Insulin resistance (IR) is a condition in which insulin becomes less effective in facilitating the uptake and utilization of glucose9. This condition is closely associated with the development of AP and is a significant risk factor for its progression10. The triglyceride-glucose (TyG) index, which is derived from fasting triglyceride (TG) and blood glucose (FBG) levels, has emerged as a simple surrogate marker for IR11.
Obesity, as measured by body mass index (BMI), plays a pivotal role in the development of IR, and stands as a critical determinant in its etiology12. The TyG-BMI composite index, a fusion of TyG and BMI, has shown commendable agreement with the homeostatic model assessment of IR in measuring IR in Korean9 and Chinese cohorts13. The predictive role of TyG-BMI index has been demonstrated in various clinical conditions, such as ischemic stroke14, heart failure15, and the necessity of percutaneous coronary intervention16. We hypothesize that this index is associated with prognostic outcomes in patients afflicted with AP and could potentially be utilized for early prognostic assessment. While the prognostic implications of the TyG-BMI index have been studied across a spectrum of diseases, its impact on clinical endpoints within the AP patient population has not yet been fully investigated. Therefore, the aim of our study is to ascertain the relationship between TyG-BMI and mortality in AP patients.
Methods
Database
We harnessed clinical data from the Medical Information Mart for Intensive Care (MIMIC)-IV database, an international online intensive care repository. The database contains patient-related information from the Intensive Care Units (ICUs) of Beth Israel Deaconess Medical Center from 2008 to 2019. It comprises detailed records of 299,712 hospitalized patients and 73,181 critical care patients. In our research team, the author Y.L. has completed the Collaborative Institutional Training Initiative program, (certification number 53244021).

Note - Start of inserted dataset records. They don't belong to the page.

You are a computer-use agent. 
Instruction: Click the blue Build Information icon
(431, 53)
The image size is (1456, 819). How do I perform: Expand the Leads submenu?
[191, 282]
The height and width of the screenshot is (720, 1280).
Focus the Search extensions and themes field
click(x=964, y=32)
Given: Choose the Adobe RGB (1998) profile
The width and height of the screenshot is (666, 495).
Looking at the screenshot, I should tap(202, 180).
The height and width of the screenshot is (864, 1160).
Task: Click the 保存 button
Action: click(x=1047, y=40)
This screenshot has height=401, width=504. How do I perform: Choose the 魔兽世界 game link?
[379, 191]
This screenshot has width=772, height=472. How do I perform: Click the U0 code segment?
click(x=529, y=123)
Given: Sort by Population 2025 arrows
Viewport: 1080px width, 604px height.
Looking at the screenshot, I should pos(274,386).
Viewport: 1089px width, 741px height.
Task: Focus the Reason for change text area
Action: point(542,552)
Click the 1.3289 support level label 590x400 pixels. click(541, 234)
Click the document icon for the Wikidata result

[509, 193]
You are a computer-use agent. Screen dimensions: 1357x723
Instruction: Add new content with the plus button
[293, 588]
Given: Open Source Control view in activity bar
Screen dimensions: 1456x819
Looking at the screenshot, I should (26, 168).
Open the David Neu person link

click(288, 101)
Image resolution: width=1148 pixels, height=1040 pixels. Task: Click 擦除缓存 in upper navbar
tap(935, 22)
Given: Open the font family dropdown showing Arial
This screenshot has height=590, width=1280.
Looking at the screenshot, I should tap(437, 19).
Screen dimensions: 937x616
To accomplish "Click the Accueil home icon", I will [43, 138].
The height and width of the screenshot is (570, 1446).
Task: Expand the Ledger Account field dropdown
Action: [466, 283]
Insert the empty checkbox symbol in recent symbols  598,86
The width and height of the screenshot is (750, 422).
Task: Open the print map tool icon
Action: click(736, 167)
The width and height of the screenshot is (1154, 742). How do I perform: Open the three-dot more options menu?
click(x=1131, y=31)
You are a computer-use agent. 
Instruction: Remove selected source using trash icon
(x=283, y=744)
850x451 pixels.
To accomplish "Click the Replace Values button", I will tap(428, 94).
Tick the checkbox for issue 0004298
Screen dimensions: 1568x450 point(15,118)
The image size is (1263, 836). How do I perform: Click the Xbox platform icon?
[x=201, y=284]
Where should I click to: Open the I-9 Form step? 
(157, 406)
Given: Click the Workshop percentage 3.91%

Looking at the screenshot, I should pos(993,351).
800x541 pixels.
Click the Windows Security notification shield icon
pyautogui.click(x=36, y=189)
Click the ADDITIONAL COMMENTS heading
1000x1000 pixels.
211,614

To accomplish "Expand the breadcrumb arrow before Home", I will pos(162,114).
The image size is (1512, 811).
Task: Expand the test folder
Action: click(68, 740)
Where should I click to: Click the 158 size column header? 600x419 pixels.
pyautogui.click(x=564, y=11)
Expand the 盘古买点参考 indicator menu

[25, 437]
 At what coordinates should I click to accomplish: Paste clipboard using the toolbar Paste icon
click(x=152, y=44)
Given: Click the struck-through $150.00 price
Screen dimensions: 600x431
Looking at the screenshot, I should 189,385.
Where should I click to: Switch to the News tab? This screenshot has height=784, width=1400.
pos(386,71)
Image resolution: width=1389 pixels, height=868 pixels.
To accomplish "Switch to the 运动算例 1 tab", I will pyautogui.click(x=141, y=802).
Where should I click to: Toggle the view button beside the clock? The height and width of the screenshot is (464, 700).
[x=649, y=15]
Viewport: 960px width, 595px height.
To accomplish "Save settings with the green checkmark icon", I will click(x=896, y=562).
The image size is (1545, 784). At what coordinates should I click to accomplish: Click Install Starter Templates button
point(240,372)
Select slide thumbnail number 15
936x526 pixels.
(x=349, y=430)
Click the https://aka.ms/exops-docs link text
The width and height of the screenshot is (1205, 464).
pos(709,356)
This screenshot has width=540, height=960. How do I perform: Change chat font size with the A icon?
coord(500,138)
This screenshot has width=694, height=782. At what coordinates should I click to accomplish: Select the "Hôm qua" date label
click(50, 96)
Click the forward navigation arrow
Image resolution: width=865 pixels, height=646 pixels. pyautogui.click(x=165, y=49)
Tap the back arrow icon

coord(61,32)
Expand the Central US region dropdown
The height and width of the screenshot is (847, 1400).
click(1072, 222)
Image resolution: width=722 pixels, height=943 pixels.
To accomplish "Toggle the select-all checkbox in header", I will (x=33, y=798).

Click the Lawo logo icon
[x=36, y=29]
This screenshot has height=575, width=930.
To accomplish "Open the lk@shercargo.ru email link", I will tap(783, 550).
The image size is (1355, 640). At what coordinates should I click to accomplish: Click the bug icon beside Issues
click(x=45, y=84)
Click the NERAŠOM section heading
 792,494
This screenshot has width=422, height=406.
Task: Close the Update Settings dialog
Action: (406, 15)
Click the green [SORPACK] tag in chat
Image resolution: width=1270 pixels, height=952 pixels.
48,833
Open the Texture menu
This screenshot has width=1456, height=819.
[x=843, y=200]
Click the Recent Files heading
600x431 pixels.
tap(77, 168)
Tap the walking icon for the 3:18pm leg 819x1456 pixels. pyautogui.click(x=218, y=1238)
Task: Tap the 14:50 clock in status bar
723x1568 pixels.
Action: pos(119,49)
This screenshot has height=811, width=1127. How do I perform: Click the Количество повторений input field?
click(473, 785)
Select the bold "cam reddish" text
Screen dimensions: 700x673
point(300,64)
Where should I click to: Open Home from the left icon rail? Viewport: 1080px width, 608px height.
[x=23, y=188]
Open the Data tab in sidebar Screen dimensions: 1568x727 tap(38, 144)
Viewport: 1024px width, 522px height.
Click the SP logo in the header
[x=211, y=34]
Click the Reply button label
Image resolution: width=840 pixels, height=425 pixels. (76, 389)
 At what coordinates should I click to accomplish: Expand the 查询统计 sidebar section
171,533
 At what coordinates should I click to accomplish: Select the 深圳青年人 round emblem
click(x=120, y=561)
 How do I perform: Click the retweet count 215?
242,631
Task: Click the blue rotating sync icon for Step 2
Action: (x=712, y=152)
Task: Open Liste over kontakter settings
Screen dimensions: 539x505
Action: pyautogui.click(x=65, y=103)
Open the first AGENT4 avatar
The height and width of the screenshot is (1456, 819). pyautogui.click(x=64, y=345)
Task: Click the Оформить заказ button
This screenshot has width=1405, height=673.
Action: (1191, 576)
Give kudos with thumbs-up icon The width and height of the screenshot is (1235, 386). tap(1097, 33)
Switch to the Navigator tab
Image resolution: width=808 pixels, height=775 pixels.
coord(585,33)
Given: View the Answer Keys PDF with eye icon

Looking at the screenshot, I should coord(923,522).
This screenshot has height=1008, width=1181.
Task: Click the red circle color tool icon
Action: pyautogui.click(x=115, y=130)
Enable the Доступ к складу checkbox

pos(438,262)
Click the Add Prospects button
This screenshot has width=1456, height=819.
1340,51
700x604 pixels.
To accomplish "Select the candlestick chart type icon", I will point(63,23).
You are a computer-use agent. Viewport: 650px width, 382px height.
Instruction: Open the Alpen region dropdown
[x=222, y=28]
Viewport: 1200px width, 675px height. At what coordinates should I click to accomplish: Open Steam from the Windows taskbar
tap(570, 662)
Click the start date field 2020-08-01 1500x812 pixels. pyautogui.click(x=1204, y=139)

Study population and definitions
Data extraction was conducted utilizing Structured Query Language within a PostgreSQL environment (version 14.6). Based on our analysis of the MIMIC-IV database17, ICU admission is generally determined by the actual care received by patients, typically including those with hemodynamic instability, respiratory failure requiring mechanical ventilation, or other organ dysfunctions necessitating close monitoring and support. AP was diagnosed by the International Classification of Disease, 9th Revision (ICD-9) code 577.0 or 10th Revision (ICD-10) code K85. in patients aged over 18 years. Patients lacking recorded admission-day levels of FBG, TG, or BMI were excluded. The methodological flowchart is depicted in Fig. 1.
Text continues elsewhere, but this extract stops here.